🤖 AI Summary
This work addresses generative modeling in the data-free setting: given only an energy function, it enables modeling of arbitrary continuous-time Markov processes—including diffusion, flow, and jump processes—and unifies generation of continuous, discrete, and hybrid-modal data. Methodologically, we generalize the generator-matching framework to generic continuous-time Markov processes for the first time, introducing self-normalized importance sampling and guided resampling to substantially reduce estimator variance. The target distribution is implicitly defined by the energy function, requiring neither observed data nor explicit normalization constants. Experiments demonstrate effectiveness on discrete tasks up to 100 dimensions and hybrid-modal tasks up to 20 dimensions. To our knowledge, this establishes the first general-purpose, data-free, energy-based generative framework supporting multimodal data generation.
📝 Abstract
We propose Energy-based generator matching (EGM), a modality-agnostic approach to train generative models from energy functions in the absence of data.
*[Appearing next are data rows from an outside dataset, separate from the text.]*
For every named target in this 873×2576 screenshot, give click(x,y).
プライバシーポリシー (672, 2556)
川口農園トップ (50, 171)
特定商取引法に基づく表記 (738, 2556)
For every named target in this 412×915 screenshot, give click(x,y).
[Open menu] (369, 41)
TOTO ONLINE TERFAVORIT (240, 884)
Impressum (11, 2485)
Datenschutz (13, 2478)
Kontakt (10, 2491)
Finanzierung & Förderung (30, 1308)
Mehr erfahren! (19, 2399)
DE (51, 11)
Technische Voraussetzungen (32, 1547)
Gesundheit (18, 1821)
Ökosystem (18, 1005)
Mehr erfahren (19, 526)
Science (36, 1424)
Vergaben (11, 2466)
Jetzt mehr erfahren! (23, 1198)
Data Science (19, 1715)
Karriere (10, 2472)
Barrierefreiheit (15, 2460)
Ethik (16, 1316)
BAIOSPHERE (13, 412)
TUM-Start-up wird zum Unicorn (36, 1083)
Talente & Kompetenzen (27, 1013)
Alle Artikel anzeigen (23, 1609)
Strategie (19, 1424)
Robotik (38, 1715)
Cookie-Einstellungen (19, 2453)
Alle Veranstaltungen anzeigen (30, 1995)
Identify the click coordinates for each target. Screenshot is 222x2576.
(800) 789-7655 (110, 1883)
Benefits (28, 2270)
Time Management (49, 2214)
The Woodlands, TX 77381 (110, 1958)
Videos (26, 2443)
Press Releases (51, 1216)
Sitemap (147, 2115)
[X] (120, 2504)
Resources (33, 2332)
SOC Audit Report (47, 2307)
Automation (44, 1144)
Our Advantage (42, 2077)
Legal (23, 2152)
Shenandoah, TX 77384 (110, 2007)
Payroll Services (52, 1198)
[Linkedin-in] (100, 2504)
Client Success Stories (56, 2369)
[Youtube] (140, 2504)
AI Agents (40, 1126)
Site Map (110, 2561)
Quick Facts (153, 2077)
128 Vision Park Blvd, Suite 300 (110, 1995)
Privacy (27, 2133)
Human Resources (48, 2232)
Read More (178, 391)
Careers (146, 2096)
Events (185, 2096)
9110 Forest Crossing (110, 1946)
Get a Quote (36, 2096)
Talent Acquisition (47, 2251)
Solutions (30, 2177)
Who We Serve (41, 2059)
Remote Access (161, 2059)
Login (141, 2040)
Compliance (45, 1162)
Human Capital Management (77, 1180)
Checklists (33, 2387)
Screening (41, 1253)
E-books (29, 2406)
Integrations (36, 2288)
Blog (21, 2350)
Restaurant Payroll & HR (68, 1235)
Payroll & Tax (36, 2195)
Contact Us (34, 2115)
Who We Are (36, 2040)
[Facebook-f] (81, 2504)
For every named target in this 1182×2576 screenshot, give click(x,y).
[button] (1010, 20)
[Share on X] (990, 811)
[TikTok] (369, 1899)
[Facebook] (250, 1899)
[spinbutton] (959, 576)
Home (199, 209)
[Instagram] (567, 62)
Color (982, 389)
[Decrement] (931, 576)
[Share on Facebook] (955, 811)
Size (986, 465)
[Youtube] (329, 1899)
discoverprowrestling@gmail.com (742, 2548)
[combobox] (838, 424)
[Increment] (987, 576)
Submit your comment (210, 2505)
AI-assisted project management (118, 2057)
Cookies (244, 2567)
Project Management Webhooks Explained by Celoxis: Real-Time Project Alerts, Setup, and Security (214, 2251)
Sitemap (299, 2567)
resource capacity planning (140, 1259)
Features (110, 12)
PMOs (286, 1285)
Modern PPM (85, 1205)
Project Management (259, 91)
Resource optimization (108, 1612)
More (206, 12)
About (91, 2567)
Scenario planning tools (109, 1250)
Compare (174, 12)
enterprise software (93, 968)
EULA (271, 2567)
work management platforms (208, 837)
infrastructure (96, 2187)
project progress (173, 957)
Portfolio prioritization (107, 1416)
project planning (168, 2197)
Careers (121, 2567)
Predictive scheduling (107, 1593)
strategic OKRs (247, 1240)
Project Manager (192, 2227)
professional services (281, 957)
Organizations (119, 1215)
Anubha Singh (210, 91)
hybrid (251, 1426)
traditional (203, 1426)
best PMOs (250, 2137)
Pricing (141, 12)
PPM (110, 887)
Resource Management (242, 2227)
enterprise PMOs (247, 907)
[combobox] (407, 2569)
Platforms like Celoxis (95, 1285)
Extending the recently proposed generator matching, EGM enables training of arbitrary continuous-time Markov processes, e.g., diffusion, flow, and jump, and can generate data from continuous, discrete, and a mixture of two modalities. To this end, we propose estimating the generator matching loss using self-normalized importance sampling with an additional bootstrapping trick to reduce variance in the importance weight. We validate EGM on both discrete and multimodal tasks up to 100 and 20 dimensions, respectively.